X:A Ratios in Human XY ESCs, Gonadal Somatic Cells, and Germ Cells (A) X:A ratios of ubiquitously expressed genes in XY ESCs, and week 7 male gonadal somatic cells and female gonadal somatic cells using an FPKM ≥1 and the presence or absence of an upper FPKM threshold. (B) X:A ratios of ubiquitously expressed genes in XX female germ cells using an FPKM ≥1 and an upper expression threshold. Data from Tang et al. (2015) are shown with closed circles; data from Gkountela et al. (2015) are shown with open circles. (C) X:A ratios of ubiquitously expressed genes in XX female germ cells using an FPKM ≥1 and no upper expression threshold. (D) X:A ratios of ubiquitously expressed genes in XY male germ cells using an FPKM ≥1 and an upper expression threshold. (E) X:A ratios of ubiquitously expressed genes in XY male germ cells using an FPKM ≥1 and no upper expression threshold. Dark orange, early germ cells; dark blue, late germ cells.

Figure 6

A Model for X Dosage Compensation Patterns A model for X dosage compensation patterns in the XX Female (A), XO female (B), XY male (C), and XX male (D) mammalian germline.

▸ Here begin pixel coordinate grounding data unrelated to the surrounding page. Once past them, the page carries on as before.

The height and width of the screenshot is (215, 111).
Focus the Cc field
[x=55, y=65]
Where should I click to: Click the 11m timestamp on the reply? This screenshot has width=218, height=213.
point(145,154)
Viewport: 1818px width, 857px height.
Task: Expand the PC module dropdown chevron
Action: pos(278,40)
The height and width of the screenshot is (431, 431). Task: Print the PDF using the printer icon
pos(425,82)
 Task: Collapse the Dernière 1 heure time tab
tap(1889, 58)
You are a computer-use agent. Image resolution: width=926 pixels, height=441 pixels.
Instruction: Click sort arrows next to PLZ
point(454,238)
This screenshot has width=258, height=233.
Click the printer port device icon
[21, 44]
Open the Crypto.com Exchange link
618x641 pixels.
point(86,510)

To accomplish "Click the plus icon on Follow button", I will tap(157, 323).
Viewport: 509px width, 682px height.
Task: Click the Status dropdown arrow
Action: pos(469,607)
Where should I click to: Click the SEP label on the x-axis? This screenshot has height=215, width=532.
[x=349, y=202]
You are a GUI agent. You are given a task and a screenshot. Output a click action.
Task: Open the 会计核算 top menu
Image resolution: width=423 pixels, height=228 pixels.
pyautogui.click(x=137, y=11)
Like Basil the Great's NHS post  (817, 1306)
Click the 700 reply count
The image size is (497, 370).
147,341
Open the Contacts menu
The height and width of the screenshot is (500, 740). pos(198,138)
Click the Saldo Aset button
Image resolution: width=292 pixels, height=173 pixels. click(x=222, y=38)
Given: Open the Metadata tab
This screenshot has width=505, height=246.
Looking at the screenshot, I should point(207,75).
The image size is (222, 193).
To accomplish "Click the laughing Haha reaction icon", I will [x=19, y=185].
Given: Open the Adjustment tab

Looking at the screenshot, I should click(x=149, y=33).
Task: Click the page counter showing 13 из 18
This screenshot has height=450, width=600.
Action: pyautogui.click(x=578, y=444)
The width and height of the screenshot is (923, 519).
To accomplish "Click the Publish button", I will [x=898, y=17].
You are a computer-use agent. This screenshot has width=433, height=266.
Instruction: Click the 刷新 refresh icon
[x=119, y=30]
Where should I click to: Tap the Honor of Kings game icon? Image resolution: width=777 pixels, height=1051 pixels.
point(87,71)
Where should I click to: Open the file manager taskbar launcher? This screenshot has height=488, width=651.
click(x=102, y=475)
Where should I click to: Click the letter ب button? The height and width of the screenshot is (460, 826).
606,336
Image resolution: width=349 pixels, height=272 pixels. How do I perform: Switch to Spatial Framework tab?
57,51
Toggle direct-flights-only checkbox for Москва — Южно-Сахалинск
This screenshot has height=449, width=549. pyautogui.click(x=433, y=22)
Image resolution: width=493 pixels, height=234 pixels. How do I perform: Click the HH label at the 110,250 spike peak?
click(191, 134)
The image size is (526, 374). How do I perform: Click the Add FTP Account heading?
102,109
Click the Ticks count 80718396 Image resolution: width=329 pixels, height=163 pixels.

Prior to reprogramming, XX female and XX male germ cells have one upregulated X chromosome (Xa, orange) and one inactive X chromosome (Xi, gray), while XY males and XO female cells have a single upregulated X chromosome (Xa, orange). In all four cases, the dosage of X genes is balanced with that of the autosomes (A, blue), i.e., the X:A ratio is 1. During reprogramming, upregulation of the active X chromosome is maintained in all four genotypes, but in XX females and XX males, the inactive X chromosome begins to reactivate (gray becomes blue). The outcome is X:A ratios greater than 1 in XX females and in XX males. Later, X upregulation is lost, reinstating X:A ratios in XX females to 1, but leaving XY males and XO females X dosage decompensated, with X:A ratios less than 1. XX males show germ cell loss from E15.5, which may be due to high X:A ratios seen.